### [Provided data]
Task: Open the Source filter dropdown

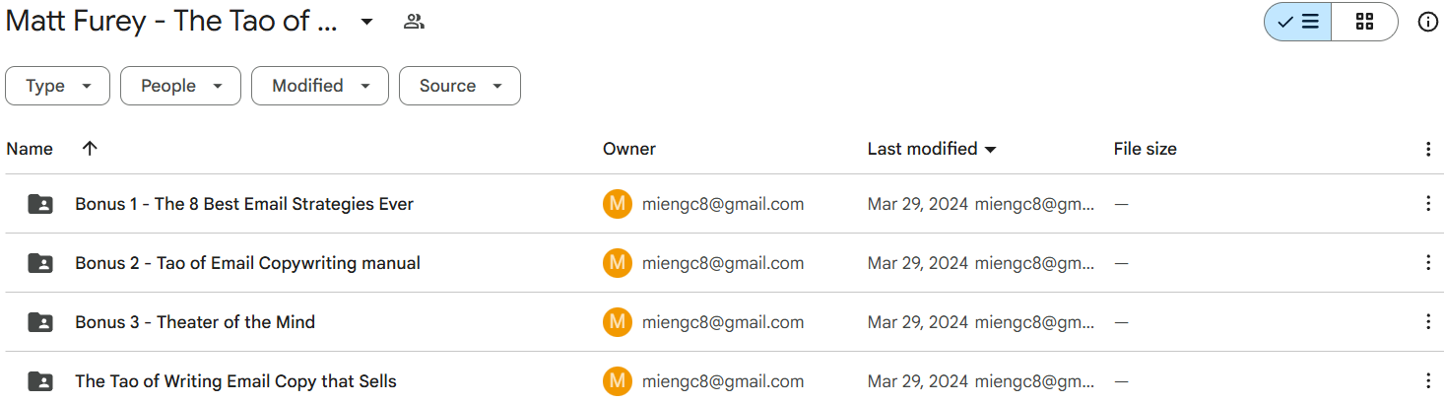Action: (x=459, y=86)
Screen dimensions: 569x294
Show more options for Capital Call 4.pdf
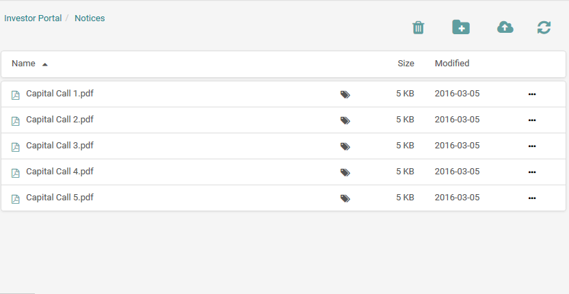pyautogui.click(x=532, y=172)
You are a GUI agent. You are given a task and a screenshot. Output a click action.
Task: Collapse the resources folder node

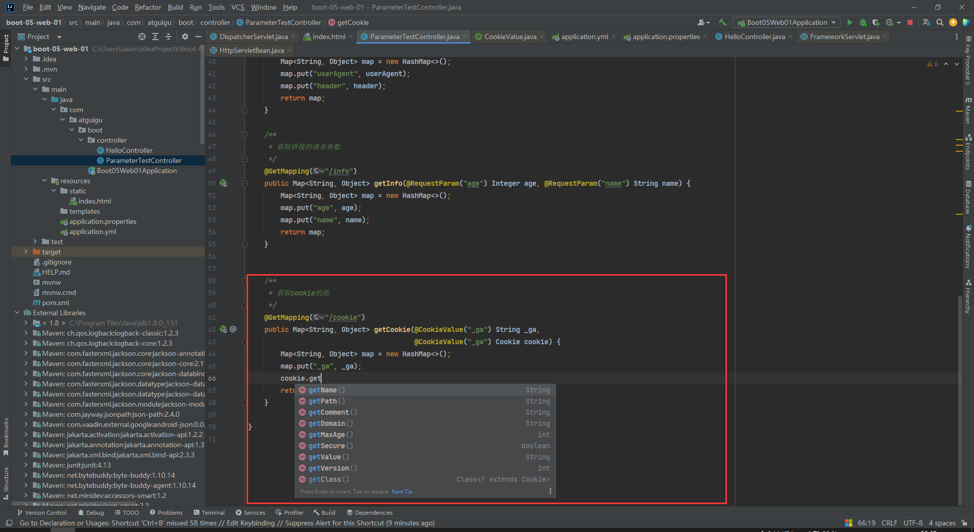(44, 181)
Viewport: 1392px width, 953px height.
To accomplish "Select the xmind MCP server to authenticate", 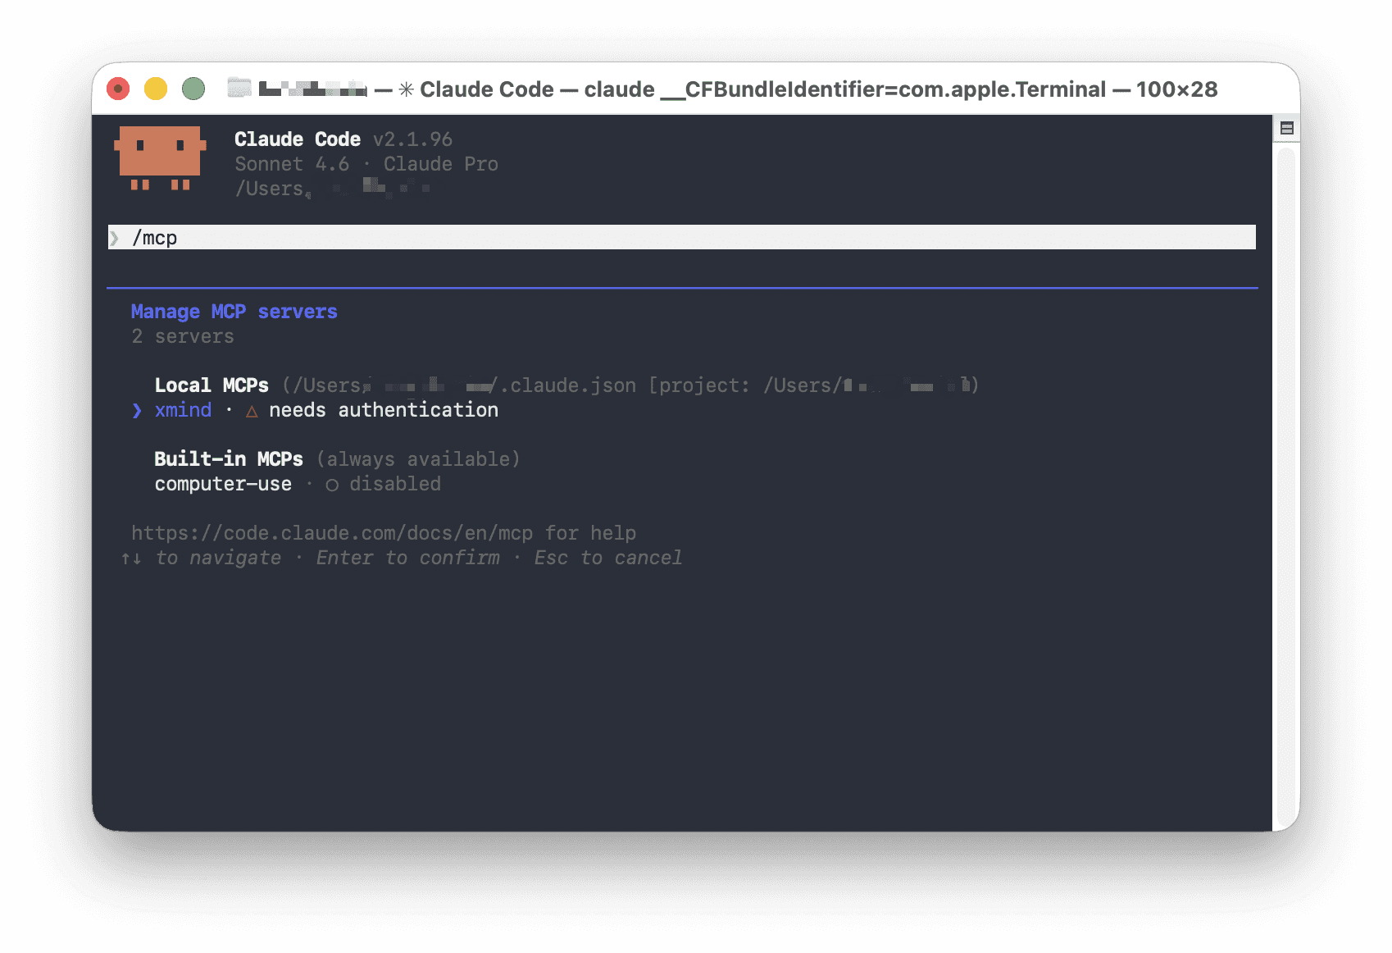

---

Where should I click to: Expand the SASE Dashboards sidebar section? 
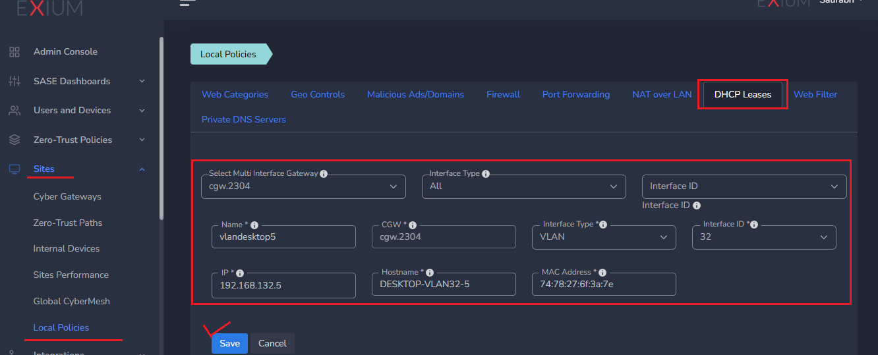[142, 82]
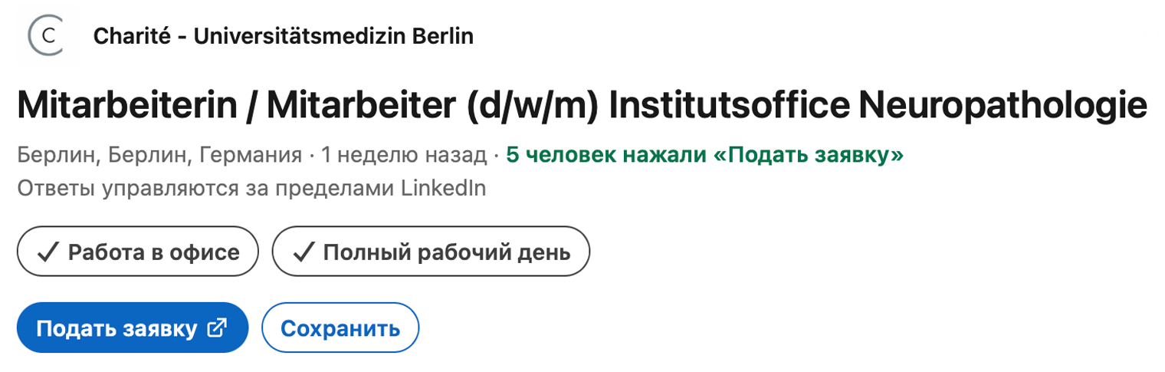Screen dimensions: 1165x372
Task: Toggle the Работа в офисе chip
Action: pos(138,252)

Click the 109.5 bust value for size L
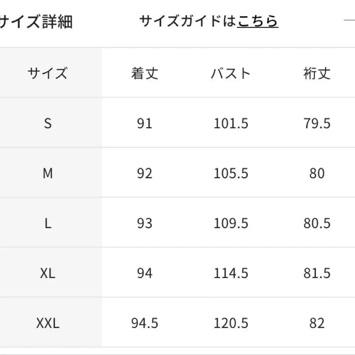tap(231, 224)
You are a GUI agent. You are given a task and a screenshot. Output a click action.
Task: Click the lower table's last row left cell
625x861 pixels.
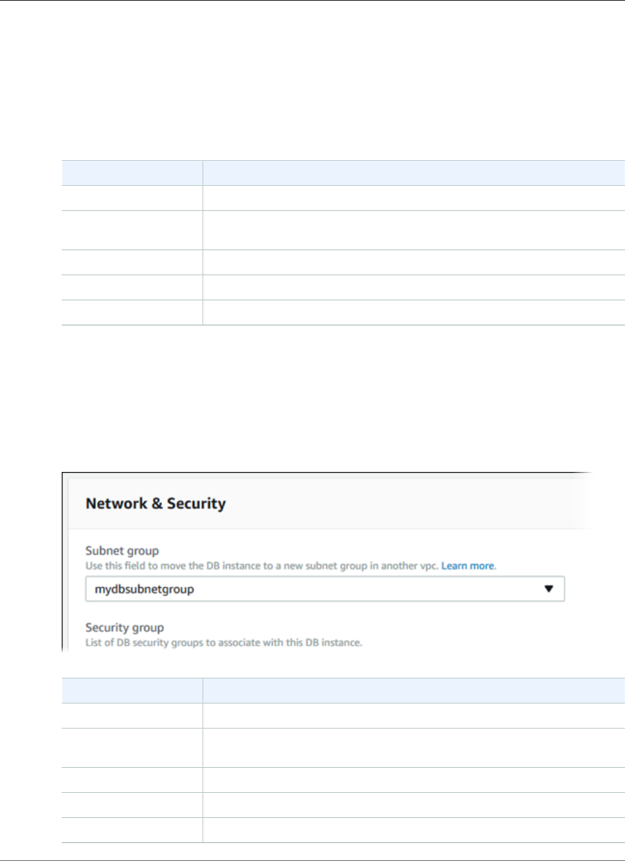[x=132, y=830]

### [Required work]
Write out word for word the lines of the listing above from the line with "Screen dimensions: 569x294" to the line with "the xmind MCP", taking in both of those lines but no pictures.

### [Completed task]
Screen dimensions: 569x294
Show more options for Capital Call 4.pdf
pyautogui.click(x=532, y=172)
You are a GUI agent. You are given a task and a screenshot. Output a click action.
Task: Collapse the resources folder node

(44, 181)
Viewport: 1392px width, 953px height.
To accomplish "Select the xmind MCP server to authenticate", 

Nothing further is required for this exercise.